Muitas dobras e desdobramentos
Vis sentimentos
Descaso
Derrame
Despejo
Desprezo
Desmonte
A morte escancarada
Luto
Vazio
Poço
Fundo
O caminho interrompido
Partida e silêncio…
O povo que ali estava
Por enquanto engasgado
Talvez perdesse o tino
Mas se entreolharam
Levantaram – se das cadeiras e foram abrir mais estradas
Tempo
Coisa do engasgo
Do diabo
Do descoberto
Do feito e mais que feito
Do lugar – saudade
Da também dita
Bendita felicidade
Desconcertado e infiel
Escancarado
Mimado e entorpecente
Fulminante e incoerente
Vento!
Ah tempo…
Esse temporal…
Fim de tarde
Os contornos, as formas e as linhas se misturavam
as imagens se amontoavam deixando a vista improvável
nenhum som, nem contexto
o ar parado
a casa sendo desbravada pelas retinas, secas e quentes
sombras e segredos numa parede vazia
o silêncio escancarado
as palavras deixadas para a flor.
Acalmo a miopia,
respiro e lá se foi a tarde!
A boca se mexe devagar num sorriso sem graça de quem não viu o tempo passar.
Para o meu futuro filho
Você nascerá num país
Que está na encruzilhada
Entre a cruz e a espada
Matando seus ancestrais
Um país preto, em desalinho
Entre as favelas e os morros
Um moinho de desalentos
Aqui matam mulheres
Matam crianças
Matam flores
Matam bichos
As suas águas fedem
As suas matas se ferem
Um punhado de desamor!
Eu sei, talvez eu não queira que você venha
Mas, se mesmo com meu medo
Você vier
Nascido num Brasil carente
Sobrevivente
Saiba que seus anteriores
Foram abolicionistas, guerreiros, reis e rainhas
Honraram e guardaram sua gente
Desejo que nasça já numa terra sem guerras
Sem mitos, sem epidemias, sem mentiras
E que o homem já esteja curado.
Você nascerá preto
Louvada seja nossa cor!
Mas se de outro jeito for
Então que você persista
Insista
Resista
Nesse país racista
E seu peito estará guiado
Pelos orixás
Pelos pajés
Por Jesus de Nazaré
Adiante com humanidade
Você estará livre
Como nós não chegamos a ser.
Esses tempos
São tempos sombrios para a Utopia
Em tempos assim quase não sonho
Quase não adormeço
Uma dor de cabeça
Uma azia
Um tremor
De dentro para dentro uma dor no estômago que sobe até o peito
Em tempos de febre é difícil ficar em paz.
Pego livros de poesia
Tomo chá de hortelã
Escrevo um bilhete
Caminho um pouco
Vejo fotografias antigas
Limpo a casa
Converso com o cachorro
Dobro os lençóis
E não funciona
De dentro para fora uma imensidão de medos e incertezas
Ficar tranquilo em tempos de guerra é impossível.

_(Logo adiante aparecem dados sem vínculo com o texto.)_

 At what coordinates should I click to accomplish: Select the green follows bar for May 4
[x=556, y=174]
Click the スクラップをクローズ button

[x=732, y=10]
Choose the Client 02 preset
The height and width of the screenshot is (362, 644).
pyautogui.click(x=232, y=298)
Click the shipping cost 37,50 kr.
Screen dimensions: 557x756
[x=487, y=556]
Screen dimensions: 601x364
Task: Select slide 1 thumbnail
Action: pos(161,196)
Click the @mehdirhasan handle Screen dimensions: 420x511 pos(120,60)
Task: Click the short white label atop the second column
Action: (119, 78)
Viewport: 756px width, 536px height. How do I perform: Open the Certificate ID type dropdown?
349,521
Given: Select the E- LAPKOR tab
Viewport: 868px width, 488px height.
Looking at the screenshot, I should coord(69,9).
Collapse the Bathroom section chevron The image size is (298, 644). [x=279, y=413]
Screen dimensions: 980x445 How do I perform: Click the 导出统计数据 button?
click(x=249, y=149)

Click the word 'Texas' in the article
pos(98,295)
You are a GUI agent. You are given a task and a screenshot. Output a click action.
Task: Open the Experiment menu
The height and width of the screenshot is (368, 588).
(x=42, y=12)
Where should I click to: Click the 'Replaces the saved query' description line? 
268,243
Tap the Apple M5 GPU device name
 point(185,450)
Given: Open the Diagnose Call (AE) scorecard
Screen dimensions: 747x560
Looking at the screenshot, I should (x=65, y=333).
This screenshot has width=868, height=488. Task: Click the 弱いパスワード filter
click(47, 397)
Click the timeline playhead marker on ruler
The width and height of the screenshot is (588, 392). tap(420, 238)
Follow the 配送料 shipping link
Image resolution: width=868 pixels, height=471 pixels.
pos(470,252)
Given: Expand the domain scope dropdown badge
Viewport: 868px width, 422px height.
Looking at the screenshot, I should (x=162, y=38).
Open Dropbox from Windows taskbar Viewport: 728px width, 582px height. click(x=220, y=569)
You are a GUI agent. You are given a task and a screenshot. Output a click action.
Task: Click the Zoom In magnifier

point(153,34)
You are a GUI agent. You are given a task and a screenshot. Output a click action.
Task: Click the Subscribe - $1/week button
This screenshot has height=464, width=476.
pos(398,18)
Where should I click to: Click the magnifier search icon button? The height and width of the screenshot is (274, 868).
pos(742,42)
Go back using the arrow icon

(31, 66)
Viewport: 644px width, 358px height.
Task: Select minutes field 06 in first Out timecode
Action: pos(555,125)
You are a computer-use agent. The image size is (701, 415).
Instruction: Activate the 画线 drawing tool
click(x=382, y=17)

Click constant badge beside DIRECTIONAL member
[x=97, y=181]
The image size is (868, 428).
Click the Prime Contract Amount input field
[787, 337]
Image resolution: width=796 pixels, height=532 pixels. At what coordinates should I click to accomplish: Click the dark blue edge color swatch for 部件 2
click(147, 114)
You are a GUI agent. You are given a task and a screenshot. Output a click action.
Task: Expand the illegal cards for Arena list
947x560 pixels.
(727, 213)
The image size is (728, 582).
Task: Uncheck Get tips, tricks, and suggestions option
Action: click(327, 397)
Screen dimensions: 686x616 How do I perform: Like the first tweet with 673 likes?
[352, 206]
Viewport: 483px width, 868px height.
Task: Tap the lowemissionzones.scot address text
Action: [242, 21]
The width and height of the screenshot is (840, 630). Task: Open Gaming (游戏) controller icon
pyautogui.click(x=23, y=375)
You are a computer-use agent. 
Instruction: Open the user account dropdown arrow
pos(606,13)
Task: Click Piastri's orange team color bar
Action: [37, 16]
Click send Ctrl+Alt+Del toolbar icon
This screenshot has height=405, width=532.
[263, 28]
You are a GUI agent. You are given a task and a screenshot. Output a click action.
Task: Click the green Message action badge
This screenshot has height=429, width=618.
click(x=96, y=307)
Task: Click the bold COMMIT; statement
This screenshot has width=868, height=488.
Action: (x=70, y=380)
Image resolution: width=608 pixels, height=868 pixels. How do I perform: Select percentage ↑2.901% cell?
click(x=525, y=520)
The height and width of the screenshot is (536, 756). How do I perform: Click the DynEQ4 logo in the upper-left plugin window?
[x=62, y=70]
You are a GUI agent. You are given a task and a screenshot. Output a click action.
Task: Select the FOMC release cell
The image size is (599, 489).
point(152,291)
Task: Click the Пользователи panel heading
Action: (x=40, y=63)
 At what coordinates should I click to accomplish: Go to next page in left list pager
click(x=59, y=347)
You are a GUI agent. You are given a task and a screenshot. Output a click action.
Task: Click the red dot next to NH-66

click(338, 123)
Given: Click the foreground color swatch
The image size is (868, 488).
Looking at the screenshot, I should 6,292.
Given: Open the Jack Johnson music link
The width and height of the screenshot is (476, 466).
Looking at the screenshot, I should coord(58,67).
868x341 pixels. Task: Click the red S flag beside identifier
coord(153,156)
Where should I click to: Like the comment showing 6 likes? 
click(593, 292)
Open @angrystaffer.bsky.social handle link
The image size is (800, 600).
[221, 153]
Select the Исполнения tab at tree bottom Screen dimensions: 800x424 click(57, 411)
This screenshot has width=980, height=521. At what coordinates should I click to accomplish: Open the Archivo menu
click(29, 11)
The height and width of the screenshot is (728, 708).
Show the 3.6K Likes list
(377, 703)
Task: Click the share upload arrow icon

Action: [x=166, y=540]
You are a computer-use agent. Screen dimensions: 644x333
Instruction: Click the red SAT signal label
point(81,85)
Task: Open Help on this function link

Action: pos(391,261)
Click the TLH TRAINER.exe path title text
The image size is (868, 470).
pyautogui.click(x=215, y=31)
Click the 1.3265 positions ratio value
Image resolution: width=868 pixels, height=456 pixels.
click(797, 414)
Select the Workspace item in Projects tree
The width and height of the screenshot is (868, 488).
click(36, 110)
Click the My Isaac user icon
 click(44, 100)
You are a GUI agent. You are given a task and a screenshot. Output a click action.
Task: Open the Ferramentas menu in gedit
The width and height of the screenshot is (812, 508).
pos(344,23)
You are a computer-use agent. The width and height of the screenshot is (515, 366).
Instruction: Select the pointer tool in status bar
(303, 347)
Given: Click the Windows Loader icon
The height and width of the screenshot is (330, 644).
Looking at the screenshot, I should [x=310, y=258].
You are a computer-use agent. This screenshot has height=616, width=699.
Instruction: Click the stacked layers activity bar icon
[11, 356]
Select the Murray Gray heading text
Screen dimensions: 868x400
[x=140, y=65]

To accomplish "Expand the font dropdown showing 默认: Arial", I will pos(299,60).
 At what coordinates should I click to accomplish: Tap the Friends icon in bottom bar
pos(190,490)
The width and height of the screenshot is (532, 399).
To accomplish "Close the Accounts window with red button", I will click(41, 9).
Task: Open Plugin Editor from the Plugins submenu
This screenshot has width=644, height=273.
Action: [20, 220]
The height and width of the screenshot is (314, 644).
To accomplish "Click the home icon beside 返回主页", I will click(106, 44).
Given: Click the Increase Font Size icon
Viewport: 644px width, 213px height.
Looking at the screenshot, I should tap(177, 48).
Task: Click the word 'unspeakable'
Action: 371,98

Ouço um rapaz vendendo chuchu na rua
A vizinha de baixo lavando a calçada
A vizinha de cima gritando com o marido
A vizinha da frente irritada com o seu próprio silêncio
Em tempos de trânsito é difícil ter sossego
Mas o tempo passa…
Duas crianças correm e brincam debaixo da janela do meu quarto
De fora para dentro são gotas homeopáticas de esperança
Penso:
Em tempos de infância é possível ser feliz
Recebo de presente, minha utopia de volta.
Poesia
Poesia é uma menina de tranças
sentada na cadeirinha de bicicleta da mãe
com a cabeça inclinada para trás,
olhando para o céu
sem se dar conta
do trânsito, da cidade, dos caminhões e dos apartamentos.
Poesia é o olhar preenchido de azul.
No azul tinha um pássaro,
uma abelha e uma nuvem em formato de caramujo.
O asfalto era azul, crespo, comprido, quente.
O azul refletia os raios de sol nas janelas da casa.
Azul era a blusa da mãe molhada de suor
Era o mar.
Azul era o laço de fita da menina
Nele habitava a inocência e a beleza.
Naqueles segundos o azul brincava com a menina
E a poesia preenchia a tarde com sua imensidão.
Fluxo
Quem me carrega é uma correnteza de rio
Água que escorre entre pedras
Quando chove sou menina de novo
E a correnteza me olha.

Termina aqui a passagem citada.